Essential oils applied to gingival tissue present irritation and toxicity risks. Clove oil, while traditionally used for teething pain, can cause mucosal irritation and may contain eugenol in sufficient concentration to cause systemic toxicity. Camphor and eucalyptus oils are contraindicated in young children. Parents should be counseled against applying essential oils or herbal preparations directly to infant tissues.
Clinical Assessment and Parent Counseling
Pediatric dentists should assess teething status at preventive visits by palpating alveolar ridges for erupting tooth crowns and observing gingival tissue appearance. Documentation should specify which teeth are erupting, degree of gingival inflammation, localized versus generalized swelling patterns, presence or absence of fever, and any systemic symptoms. This documentation prevents retrospective attribution of intercurrent illnesses to teething.

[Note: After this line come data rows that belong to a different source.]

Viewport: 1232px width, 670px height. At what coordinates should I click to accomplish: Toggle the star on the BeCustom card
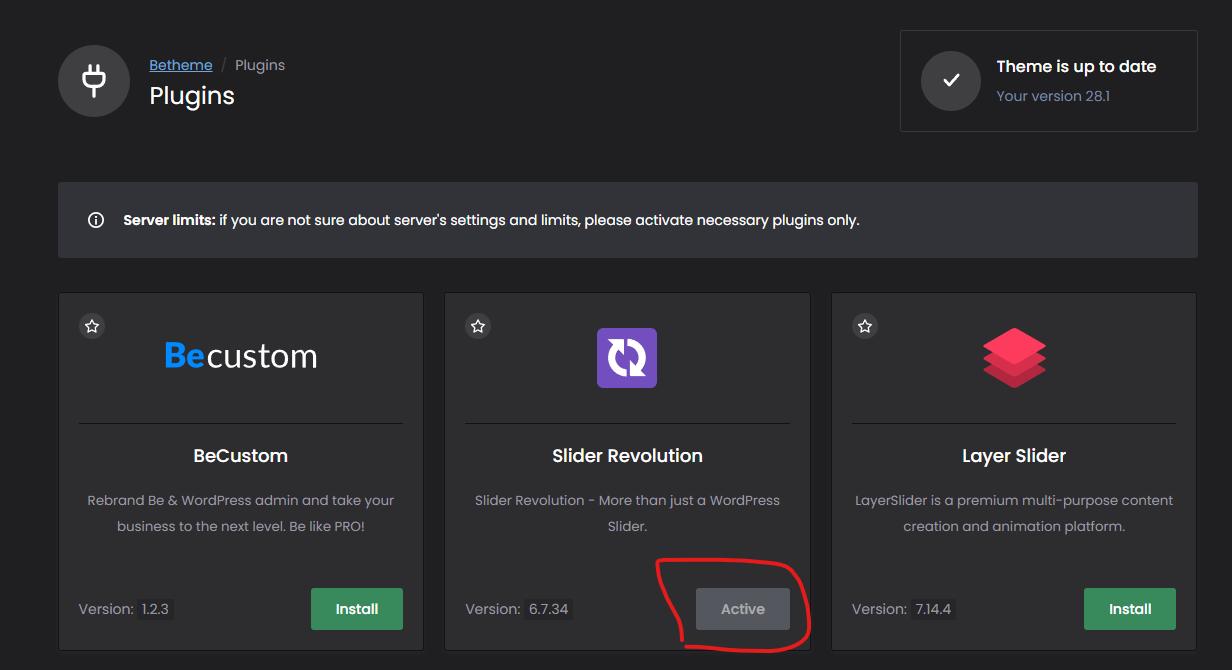[x=92, y=326]
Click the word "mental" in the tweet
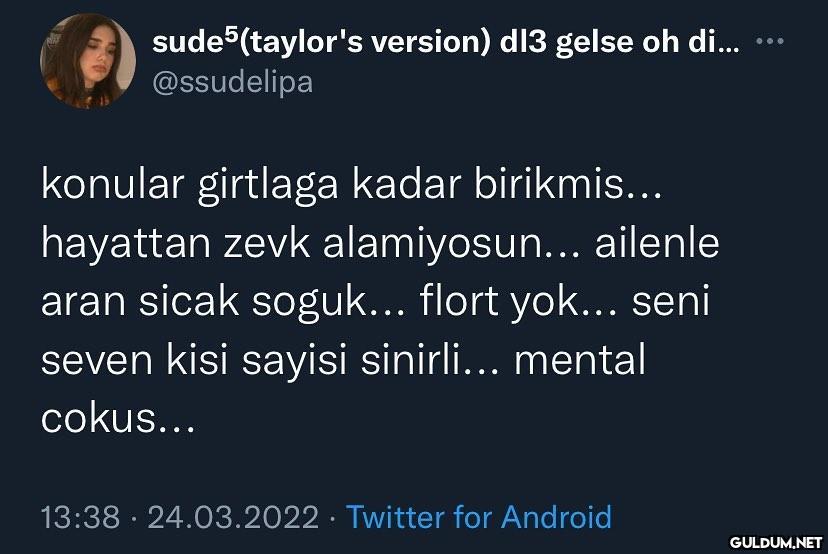828x554 pixels. click(x=580, y=360)
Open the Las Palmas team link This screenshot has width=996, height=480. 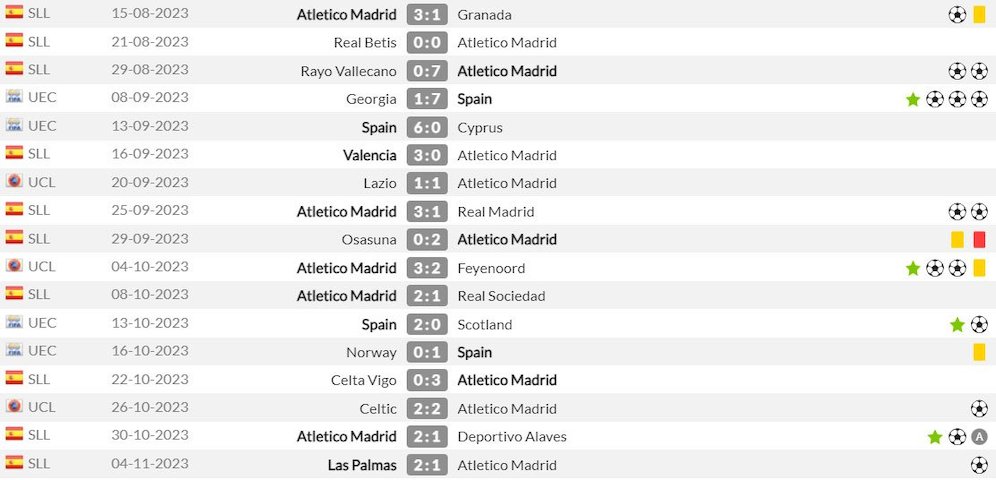(x=362, y=465)
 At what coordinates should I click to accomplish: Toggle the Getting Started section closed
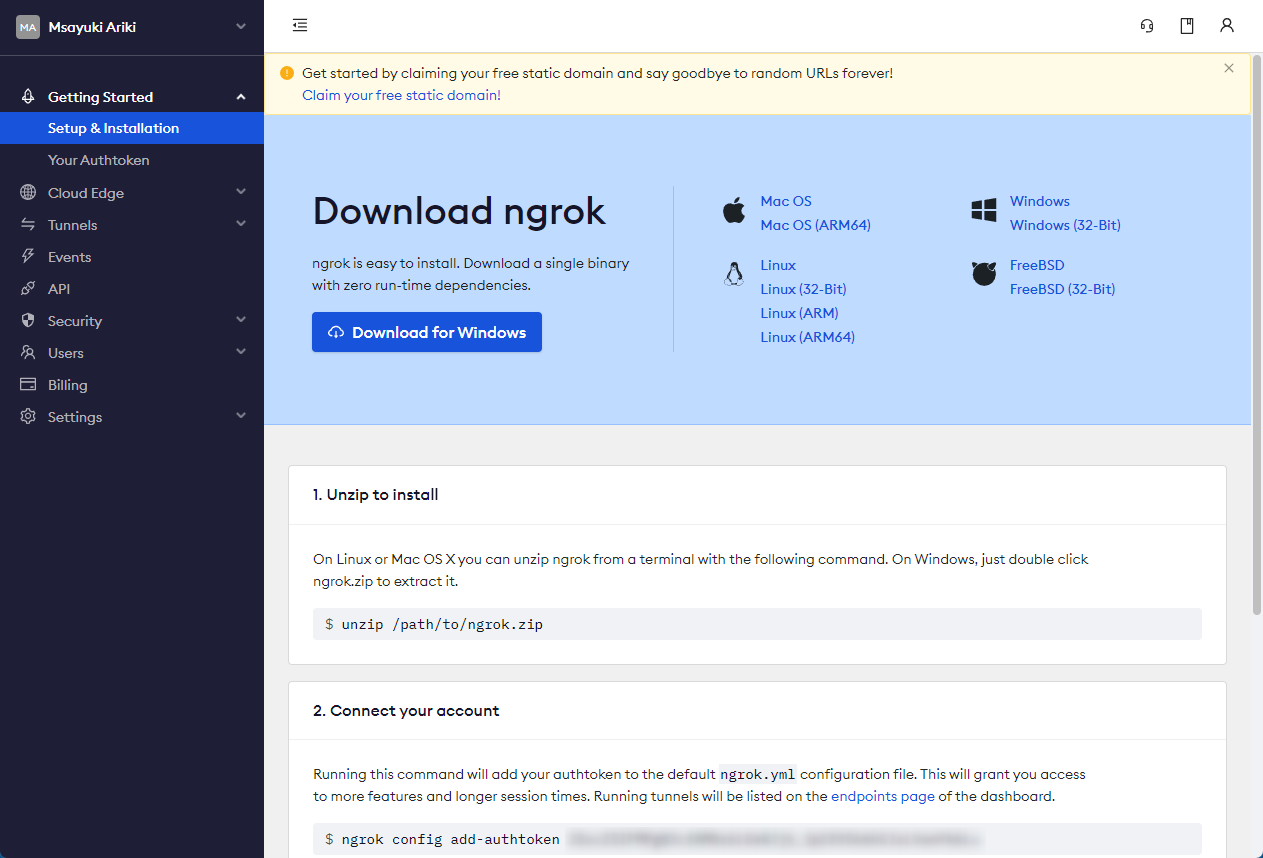click(x=240, y=96)
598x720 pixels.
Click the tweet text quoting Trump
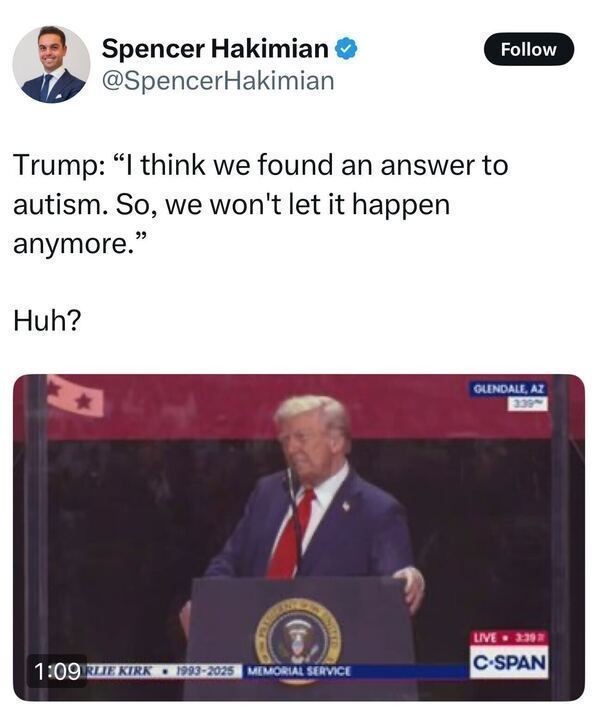pos(260,204)
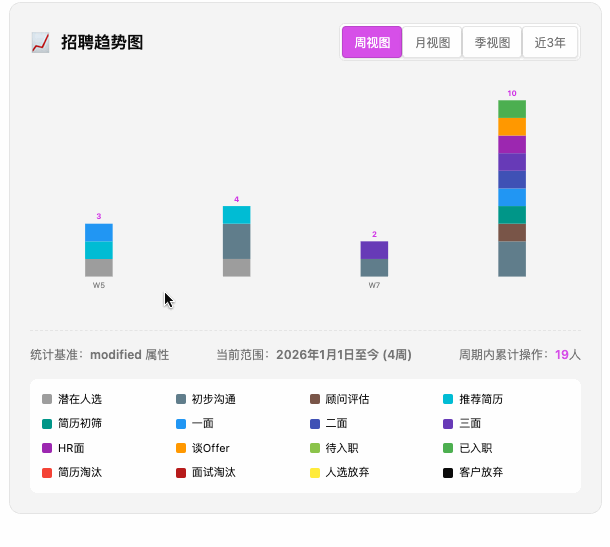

Parent education should address the normal timing and sequence of primary eruption, explain that eruption itself is physiologic and not pathologic, and emphasize that significant systemic symptoms warrant pediatric evaluation. Parents should understand the difference between localized teething symptoms (swelling at specific tooth sites, localized tenderness, drooling) and systemic symptoms warranting referral (fever >38.5°C, diarrhea with dehydration, vomiting, lethargy).
Demonstration of safe gum massage technique provides parents with effective hands-on management. Written handouts listing safe relief strategies and contraindicated products support counseling and provide reference material parents can consult between appointments.
Eruption Anomalies Warranting Investigation
Eruption delays—defined as absence of any primary teeth by 18 months—warrant developmental assessment. Severe delays may indicate systemic factors including hypophosphatasia, hypoplastic ectodermal dysplasia, metabolic disturbances, or endocrine abnormalities. Radiographic assessment and pediatric medical consultation may be indicated.
Ectopic eruption or severely asymmetric eruption patterns suggest local or systemic pathology requiring investigation. Retained primary teeth interfering with permanent tooth eruption or significant positional discrepancies warrant orthodontic assessment.
Conclusion
Teething symptom recognition requires systematic evaluation to distinguish normal developmental phenomena from systemic illness. Safe relief strategies emphasize cold pressure, mechanical stimulation, and evidence-based pharmacologic management while avoiding contraindicated products presenting methemoglobinemia, anticholinergic toxicity, or other harm. Pediatric dentists serve a critical role in parent education, symptom assessment, and timely referral for systemic illness, ensuring that normal eruption proceeds without undue suffering while serious pathology is not missed through attribution to teething.